**Problem to solve:**
Although the entries contain pictures, the copy should hold only their exact text.
::: Information :::
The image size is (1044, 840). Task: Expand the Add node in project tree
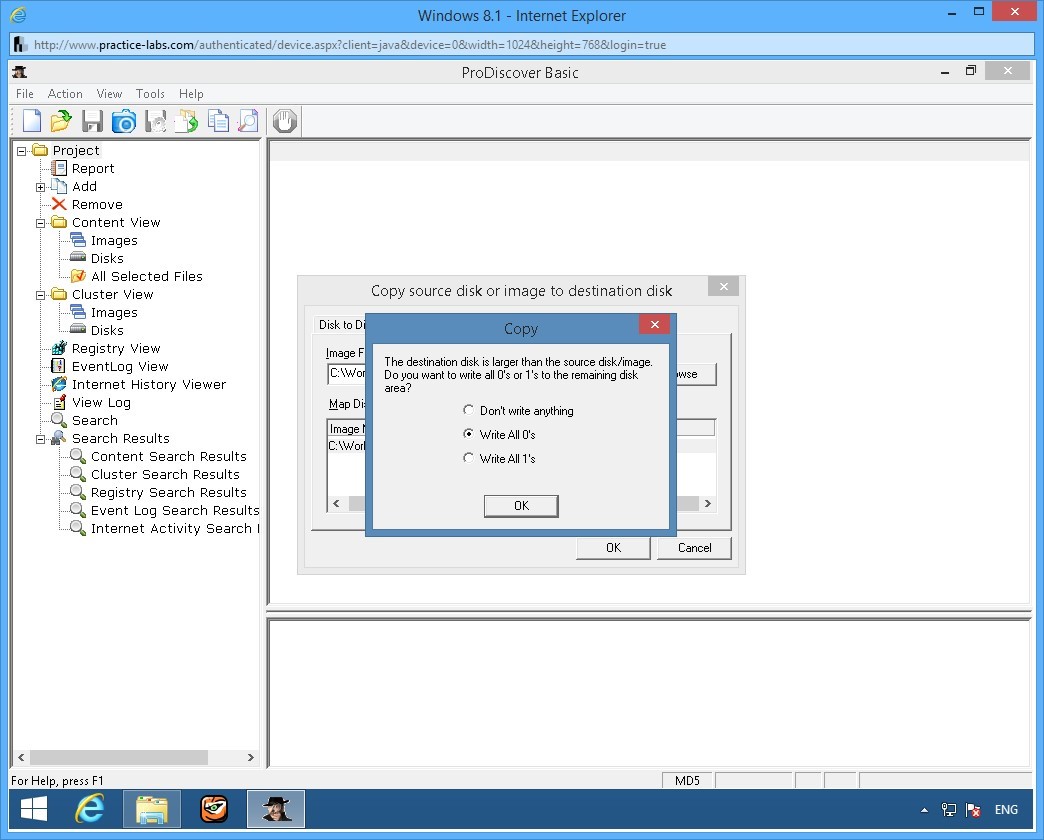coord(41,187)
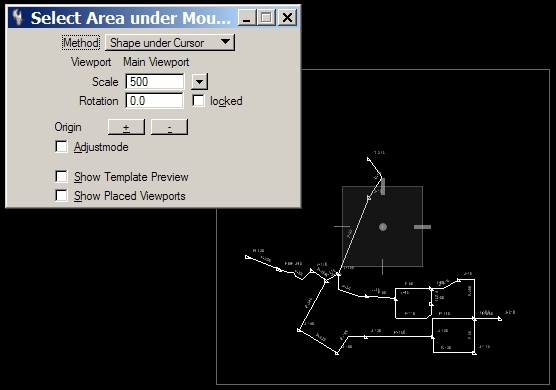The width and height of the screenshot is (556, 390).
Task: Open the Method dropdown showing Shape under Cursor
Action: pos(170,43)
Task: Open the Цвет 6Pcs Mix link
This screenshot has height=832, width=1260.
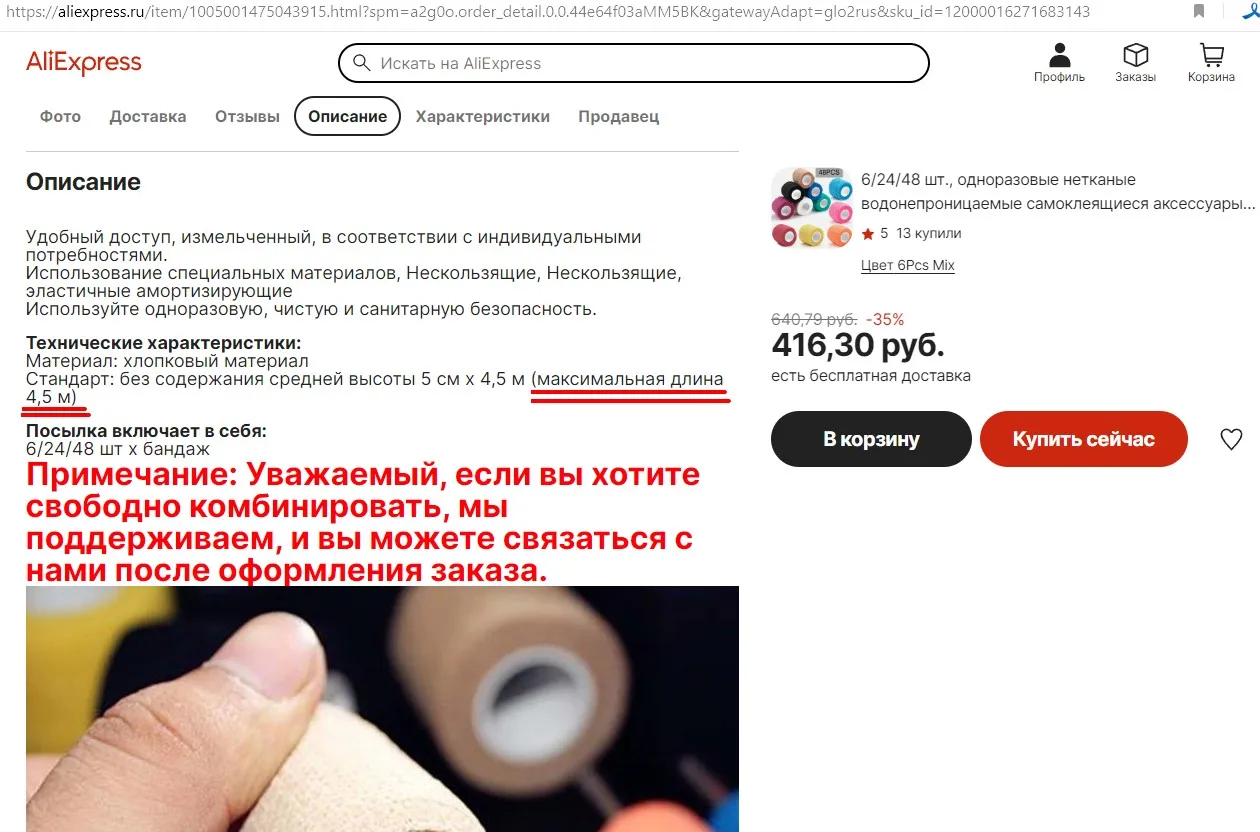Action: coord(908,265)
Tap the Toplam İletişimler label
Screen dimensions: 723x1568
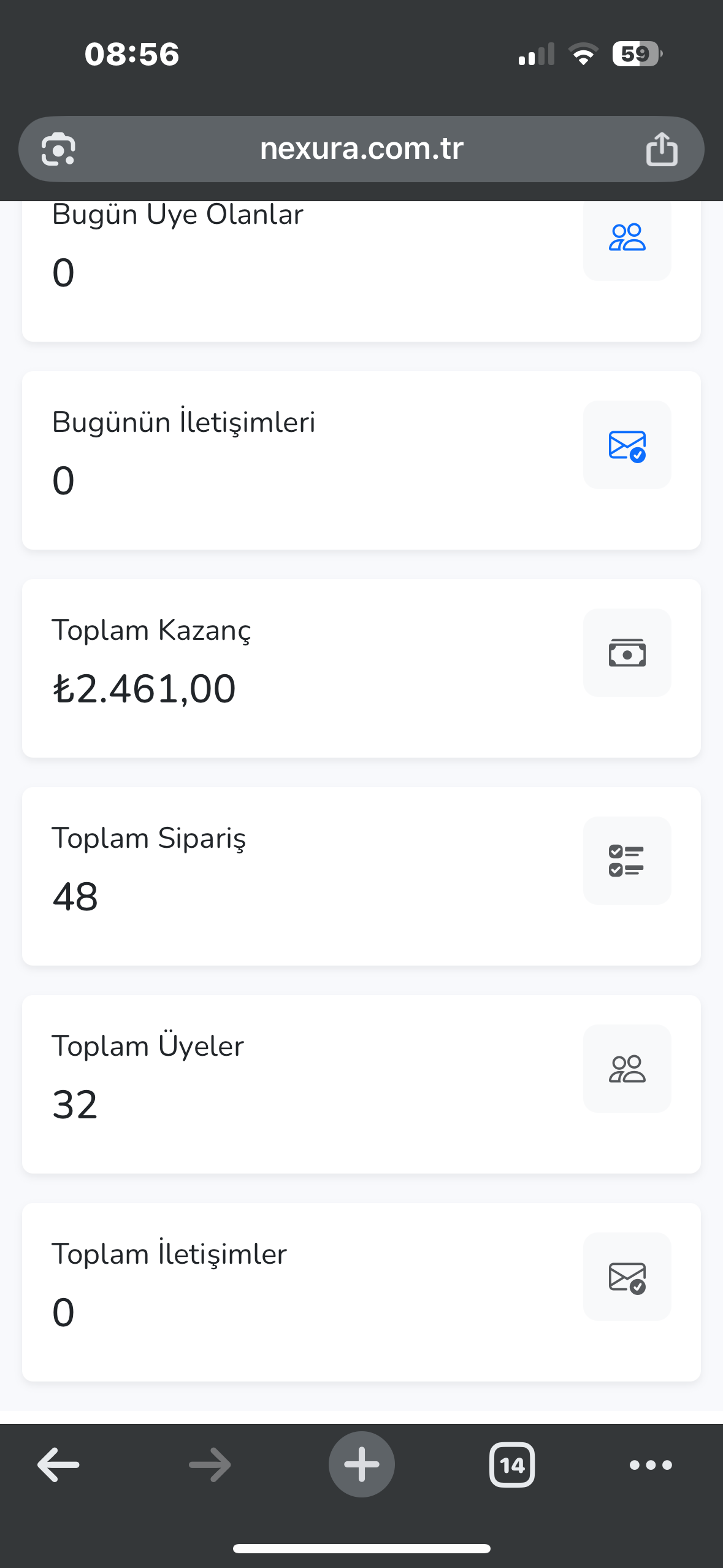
:::
**Written reply:**
The image size is (1044, 840). Task: Expand the Add node in project tree
coord(41,187)
The width and height of the screenshot is (556, 390).
Task: Open the Method dropdown showing Shape under Cursor
Action: pos(170,43)
Task: Open the Цвет 6Pcs Mix link
This screenshot has height=832, width=1260.
Action: coord(908,265)
Tap the Toplam İletişimler label
Screen dimensions: 723x1568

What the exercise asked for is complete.